Extracted records:
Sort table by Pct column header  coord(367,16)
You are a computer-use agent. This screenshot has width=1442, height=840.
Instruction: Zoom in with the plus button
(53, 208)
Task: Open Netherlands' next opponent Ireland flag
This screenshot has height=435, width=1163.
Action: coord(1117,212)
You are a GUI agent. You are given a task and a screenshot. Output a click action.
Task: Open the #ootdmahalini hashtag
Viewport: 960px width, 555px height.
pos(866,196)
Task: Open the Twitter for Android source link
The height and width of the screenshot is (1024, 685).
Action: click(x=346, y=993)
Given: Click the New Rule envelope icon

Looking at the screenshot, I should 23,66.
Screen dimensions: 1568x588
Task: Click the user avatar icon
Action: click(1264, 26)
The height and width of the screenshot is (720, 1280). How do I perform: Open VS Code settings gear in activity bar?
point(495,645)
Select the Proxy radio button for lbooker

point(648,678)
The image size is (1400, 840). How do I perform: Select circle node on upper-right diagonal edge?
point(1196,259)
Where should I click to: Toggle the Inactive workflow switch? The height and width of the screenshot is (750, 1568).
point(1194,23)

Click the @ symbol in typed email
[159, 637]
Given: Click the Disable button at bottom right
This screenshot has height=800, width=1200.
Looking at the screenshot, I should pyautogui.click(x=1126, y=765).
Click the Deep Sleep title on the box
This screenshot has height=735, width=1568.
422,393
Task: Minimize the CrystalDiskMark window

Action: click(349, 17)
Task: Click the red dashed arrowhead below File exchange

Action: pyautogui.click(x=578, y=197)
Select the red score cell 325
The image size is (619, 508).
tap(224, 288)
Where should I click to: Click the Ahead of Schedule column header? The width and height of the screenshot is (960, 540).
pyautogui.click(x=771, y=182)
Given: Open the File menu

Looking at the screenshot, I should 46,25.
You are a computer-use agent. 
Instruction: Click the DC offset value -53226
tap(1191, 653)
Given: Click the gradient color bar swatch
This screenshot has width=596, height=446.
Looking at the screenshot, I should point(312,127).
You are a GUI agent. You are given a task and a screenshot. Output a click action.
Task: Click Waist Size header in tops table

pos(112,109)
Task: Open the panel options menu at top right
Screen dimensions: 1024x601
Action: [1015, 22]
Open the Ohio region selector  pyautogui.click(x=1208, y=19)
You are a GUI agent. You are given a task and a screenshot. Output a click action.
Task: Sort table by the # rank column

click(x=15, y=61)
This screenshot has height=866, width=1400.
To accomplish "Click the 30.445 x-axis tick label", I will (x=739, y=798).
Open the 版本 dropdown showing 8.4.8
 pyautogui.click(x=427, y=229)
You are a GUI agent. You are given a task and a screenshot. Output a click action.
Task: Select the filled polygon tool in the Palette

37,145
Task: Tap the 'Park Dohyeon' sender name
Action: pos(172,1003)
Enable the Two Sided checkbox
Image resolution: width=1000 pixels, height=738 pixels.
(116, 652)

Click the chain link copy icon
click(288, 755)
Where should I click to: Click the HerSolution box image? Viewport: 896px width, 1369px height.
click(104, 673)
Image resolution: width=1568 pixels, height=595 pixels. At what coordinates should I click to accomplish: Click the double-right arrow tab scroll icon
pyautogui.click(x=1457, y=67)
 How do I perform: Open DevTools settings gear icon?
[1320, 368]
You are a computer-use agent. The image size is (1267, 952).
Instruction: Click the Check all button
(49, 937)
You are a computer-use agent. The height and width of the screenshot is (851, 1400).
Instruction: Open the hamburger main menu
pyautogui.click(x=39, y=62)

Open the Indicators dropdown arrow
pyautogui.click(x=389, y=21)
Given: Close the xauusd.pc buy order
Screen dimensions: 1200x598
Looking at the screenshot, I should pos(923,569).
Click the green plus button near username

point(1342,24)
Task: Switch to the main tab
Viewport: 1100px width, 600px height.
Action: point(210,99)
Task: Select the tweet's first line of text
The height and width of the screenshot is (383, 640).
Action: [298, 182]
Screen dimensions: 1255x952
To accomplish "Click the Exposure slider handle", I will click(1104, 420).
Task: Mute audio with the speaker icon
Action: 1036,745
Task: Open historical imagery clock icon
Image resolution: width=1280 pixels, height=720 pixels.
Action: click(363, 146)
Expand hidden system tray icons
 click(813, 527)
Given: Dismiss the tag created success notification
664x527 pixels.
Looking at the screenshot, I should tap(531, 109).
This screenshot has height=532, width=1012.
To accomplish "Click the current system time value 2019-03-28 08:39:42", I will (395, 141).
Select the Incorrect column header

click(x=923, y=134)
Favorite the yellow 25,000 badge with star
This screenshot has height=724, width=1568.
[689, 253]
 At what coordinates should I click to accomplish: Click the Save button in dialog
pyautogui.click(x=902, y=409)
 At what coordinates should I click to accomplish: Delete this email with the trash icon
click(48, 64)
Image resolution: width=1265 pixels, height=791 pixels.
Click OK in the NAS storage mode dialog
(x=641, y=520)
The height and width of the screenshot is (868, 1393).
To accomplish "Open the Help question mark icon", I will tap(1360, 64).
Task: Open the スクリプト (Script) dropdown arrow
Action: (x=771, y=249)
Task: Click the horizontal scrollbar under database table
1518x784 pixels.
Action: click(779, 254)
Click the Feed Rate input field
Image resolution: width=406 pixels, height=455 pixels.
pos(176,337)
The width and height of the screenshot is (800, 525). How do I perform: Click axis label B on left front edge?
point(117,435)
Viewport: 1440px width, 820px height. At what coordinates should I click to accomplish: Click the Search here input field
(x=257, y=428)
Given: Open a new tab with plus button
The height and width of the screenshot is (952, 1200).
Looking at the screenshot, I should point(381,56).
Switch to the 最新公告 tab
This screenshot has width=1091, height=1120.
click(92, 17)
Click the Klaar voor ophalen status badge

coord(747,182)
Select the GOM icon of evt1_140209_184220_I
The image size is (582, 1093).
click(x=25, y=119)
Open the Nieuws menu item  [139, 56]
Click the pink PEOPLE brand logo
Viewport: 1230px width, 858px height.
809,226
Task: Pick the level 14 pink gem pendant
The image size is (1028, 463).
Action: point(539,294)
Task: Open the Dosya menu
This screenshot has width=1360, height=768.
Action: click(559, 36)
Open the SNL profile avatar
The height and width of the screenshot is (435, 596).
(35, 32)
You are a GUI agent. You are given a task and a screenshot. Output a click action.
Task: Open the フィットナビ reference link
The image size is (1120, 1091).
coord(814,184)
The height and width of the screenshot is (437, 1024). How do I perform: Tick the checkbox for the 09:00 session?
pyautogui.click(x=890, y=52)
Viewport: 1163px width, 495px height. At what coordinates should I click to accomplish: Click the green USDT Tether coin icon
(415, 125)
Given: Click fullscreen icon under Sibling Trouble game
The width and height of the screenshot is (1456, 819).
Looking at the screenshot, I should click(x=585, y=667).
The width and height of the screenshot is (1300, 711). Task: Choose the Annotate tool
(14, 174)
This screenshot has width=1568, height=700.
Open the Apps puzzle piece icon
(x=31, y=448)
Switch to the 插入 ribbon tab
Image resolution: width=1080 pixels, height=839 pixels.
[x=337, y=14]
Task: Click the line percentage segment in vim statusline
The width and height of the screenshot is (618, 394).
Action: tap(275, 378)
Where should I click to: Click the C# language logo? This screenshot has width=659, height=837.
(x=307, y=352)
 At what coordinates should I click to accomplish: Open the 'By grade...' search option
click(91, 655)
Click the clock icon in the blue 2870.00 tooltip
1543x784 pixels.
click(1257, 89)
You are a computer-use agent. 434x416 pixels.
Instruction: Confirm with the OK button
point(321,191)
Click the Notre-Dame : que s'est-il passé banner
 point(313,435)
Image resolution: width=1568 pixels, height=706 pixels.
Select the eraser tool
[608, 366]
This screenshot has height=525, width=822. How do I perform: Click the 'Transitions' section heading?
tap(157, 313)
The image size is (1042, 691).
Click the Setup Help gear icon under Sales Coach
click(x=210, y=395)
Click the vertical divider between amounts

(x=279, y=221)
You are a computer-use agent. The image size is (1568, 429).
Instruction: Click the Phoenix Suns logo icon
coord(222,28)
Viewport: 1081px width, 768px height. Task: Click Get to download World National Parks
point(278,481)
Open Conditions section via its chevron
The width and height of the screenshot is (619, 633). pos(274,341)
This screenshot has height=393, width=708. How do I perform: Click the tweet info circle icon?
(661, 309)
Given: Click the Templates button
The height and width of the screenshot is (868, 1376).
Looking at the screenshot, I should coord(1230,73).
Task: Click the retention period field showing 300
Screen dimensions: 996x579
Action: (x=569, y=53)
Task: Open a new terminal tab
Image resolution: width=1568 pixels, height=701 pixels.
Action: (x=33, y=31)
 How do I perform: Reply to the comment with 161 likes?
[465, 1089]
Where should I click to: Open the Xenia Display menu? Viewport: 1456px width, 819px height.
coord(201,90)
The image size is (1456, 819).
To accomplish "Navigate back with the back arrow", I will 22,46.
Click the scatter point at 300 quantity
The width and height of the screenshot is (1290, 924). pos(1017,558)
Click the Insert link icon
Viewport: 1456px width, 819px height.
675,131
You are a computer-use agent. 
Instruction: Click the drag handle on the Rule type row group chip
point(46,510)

REQUIRED TASK =>
Copy out the lines of the material unchanged, beginning at the line containing "Task: Select the tweet's first line of text" and ending at the line containing "Action: 1036,745", with both of those lines included.

RESPONSE TO THIS EXERCISE =>
Task: Select the tweet's first line of text
The height and width of the screenshot is (383, 640).
Action: [298, 182]
Screen dimensions: 1255x952
To accomplish "Click the Exposure slider handle", I will click(1104, 420).
Task: Mute audio with the speaker icon
Action: 1036,745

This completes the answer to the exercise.